The royal patronage allowed the Church to count on numerous missionaries, had the necessary economic and financial resources and, above all, facilitated their mobilization and distribution. However, it also had other consequences less favorable to the papal perspective, such as the submission of the Church to royal assent

Institutions such as the encomienda and debates such as that of the just titles make clear what was the true importance of religious justification for colonial rule. The control of the Hispanic monarchy over the Church, not only in America, but in the peninsula (presentation of bishops, bull of Crusade, control over the military orders and the Inquisition) caused envy in other European monarchies that are not alien to movements like the Reformation or, in Catholic France, Gallicanism or regalism; to which the Papal Counter-Reformation responded, among other movements, with the institution of Propaganda Fide (1622).

==Eighteenth century==

In the 18th century, with Spain and the Indies under the Bourbon dynasty, regalist ideas were added to the Spanish regalist tradition (Chumacero and Pimentel, in the 17th century, Macanaz in the first half of the 18th century). In 1735 the Board of the Royal Board that had Gaspar de Molina y Oviedo as president proclaimed that the kings of Spain were entitled to the universal patronage that implied the assumption of all the benefits of the kingdom. On these bases, in the context of the endless discussions for the Concordat of 1753, the Spanish–Portuguese border conflicts over the territory of Misiones and the suppression of the Society of Jesus from Spain and Spanish overseas territories (1767); Spanish jurists developed a tendency to express royal control over the Church through new doctrinal formulations, which implied that both the patronato and the submission of the Church to the State did not derive from a concession of the Holy See, but was the result of an inherent right to the sovereignty of kings. The concordat endorsed this idea even though 52 benefits were reserved.

==Nineteenth century==
In the successor states to the Spanish and Portuguese colonial empires, the conservative establishment of the Church and ruling class continued to be referred to as the patronato.

==Current era==
The new concordat, signed in 1851, maintained the universal patronage that remained the right of the Spanish Crown until the advent of the Second Spanish Republic (1931). The patronato real was reestablished by the Concordat of 1953 granting it to Spanish dictator Francisco Franco until a new convention finally abolished it in 1976 during Spain's transition to democracy.
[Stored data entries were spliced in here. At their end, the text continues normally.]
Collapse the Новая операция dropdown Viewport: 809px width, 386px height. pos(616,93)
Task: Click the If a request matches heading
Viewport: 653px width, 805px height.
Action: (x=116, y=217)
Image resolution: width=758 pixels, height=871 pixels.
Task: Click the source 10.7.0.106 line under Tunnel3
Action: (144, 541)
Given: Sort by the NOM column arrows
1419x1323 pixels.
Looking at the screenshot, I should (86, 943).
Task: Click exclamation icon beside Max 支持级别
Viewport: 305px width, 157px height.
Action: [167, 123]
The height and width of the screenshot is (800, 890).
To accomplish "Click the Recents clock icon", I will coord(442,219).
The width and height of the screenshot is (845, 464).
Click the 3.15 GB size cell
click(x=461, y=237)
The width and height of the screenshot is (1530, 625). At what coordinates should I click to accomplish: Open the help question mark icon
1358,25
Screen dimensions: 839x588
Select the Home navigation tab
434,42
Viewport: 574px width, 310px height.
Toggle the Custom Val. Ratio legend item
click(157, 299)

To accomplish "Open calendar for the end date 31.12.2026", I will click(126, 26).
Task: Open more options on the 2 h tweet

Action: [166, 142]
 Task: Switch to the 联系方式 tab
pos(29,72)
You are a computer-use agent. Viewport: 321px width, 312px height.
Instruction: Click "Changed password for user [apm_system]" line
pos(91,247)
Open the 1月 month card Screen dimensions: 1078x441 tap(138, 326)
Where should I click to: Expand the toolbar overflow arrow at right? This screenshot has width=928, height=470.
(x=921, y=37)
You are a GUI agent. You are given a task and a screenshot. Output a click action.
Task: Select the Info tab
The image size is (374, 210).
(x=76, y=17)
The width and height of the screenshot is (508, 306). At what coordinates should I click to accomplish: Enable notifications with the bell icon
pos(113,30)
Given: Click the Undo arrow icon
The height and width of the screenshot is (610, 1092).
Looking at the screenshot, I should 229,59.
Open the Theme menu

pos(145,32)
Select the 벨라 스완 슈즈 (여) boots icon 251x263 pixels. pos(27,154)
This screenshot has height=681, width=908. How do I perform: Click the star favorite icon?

This doctrine, maintained in Spain, was also invoked by the newly formed American republics after the wars of Spanish–American independence (1808–1821). The new American states wanted to maintain the right of patronage, considering themselves as continuators of the historical and legal obligations of the Spanish crown, on the Catholic Church within their territories. The royal patronage was maintained until the Church–State separation at the beginning of the 20th century.